If, after slogging through transcripts, you’d rather talk to someone who isn’t wearing a robe or a juror badge, a lot of lawyers I know blow off steam on sites dedicated to quick, low-pressure meet-ups like JustHookup where you can step outside the courthouse bubble and make a casual connection in minutes. Practicing near the northwest Chicago suburbs? You might find the local listings at Backpage Crystal Lake especially handy, because it narrows those no-strings encounters to nearby matches and saves you both the drive and the small talk.
Tips I give folks who ask me
- Gather non-juror proof. Bailiff notes, court reporter notes, emails, security logs.
- Watch during trial. If you see a juror nod off, say it right then. Make a record.
- Keep “outside” clean. Ask the judge for clear orders on phones, news, and social media.
- In jury selection, ask plain questions about bias and health. Then follow up, kindly.
- If bias shows after the verdict and it’s racial, read Peña-Rodriguez. It’s narrow but real.
Who this case helps
- Trial lawyers who need a bright line fast.
- Judges who want quiet, final verdicts.
- Students and reporters trying to sort rumor from proof.
My verdict
- Clarity: 5/5
- Fairness feel: 3/5
- Real-world fit: 3.5/5
Call it a strong rule with a human ache. Tanner builds a sturdy fence. It keeps out chaos, but sometimes it keeps out truth, too. Do I think the line should shift a little more for serious stuff like sleeping or heavy use?
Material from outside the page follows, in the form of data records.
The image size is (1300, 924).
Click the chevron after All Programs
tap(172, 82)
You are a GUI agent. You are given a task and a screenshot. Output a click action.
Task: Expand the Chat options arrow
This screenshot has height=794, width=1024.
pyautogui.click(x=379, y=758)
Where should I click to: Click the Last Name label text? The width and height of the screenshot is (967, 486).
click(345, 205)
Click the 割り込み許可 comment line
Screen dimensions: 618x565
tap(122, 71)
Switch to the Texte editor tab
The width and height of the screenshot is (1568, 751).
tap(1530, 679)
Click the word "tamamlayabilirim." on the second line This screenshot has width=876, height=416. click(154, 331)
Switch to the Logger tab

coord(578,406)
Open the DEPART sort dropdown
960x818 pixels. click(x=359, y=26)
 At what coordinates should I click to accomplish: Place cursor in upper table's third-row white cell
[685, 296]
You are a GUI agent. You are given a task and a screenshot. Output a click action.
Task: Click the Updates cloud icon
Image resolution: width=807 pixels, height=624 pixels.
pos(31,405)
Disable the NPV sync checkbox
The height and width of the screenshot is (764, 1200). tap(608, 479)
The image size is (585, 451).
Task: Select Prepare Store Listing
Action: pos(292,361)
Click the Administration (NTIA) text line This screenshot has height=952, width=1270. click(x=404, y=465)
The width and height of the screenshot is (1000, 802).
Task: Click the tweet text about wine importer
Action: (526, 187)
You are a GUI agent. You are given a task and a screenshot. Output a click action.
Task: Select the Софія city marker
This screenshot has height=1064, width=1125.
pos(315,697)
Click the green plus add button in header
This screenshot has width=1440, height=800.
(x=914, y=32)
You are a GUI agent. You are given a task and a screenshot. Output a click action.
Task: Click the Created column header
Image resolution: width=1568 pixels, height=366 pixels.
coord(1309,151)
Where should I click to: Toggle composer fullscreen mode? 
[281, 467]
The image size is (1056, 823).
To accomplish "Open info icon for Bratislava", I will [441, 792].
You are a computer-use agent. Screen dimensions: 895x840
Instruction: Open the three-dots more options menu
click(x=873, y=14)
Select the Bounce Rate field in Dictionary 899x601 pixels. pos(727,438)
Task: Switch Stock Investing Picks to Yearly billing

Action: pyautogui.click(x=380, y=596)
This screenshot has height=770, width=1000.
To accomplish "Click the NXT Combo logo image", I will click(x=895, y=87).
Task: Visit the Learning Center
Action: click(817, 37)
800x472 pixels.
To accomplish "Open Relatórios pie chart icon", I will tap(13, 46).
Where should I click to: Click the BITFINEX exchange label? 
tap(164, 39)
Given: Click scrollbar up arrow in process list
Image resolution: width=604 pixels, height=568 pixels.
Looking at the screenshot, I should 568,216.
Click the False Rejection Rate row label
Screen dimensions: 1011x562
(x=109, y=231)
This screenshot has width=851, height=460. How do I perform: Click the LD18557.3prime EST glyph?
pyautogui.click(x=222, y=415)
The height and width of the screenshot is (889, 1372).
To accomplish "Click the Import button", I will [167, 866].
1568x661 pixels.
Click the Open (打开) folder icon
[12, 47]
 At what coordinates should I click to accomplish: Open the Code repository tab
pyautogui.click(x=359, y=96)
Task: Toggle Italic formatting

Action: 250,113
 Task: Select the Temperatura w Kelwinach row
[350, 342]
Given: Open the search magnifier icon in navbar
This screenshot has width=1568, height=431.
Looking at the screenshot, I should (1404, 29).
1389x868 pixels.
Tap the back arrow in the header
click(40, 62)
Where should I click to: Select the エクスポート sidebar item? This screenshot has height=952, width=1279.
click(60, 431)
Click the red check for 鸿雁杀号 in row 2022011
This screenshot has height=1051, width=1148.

Maybe. But until the Court moves it, the map is the map.
Would I “use” Tanner again? Yep. It’s a go-to. I just keep a second tool in my pocket: eyes open during trial, and proof from someone who isn’t on the jury.
Because once the door closes on that room, Tanner says it mostly stays closed.
If you're intrigued by the tension between courtroom ideals and the messy human realities that shape them, you might appreciate the deeper stories collected in Neck Deep: Dissecting the American Legal System.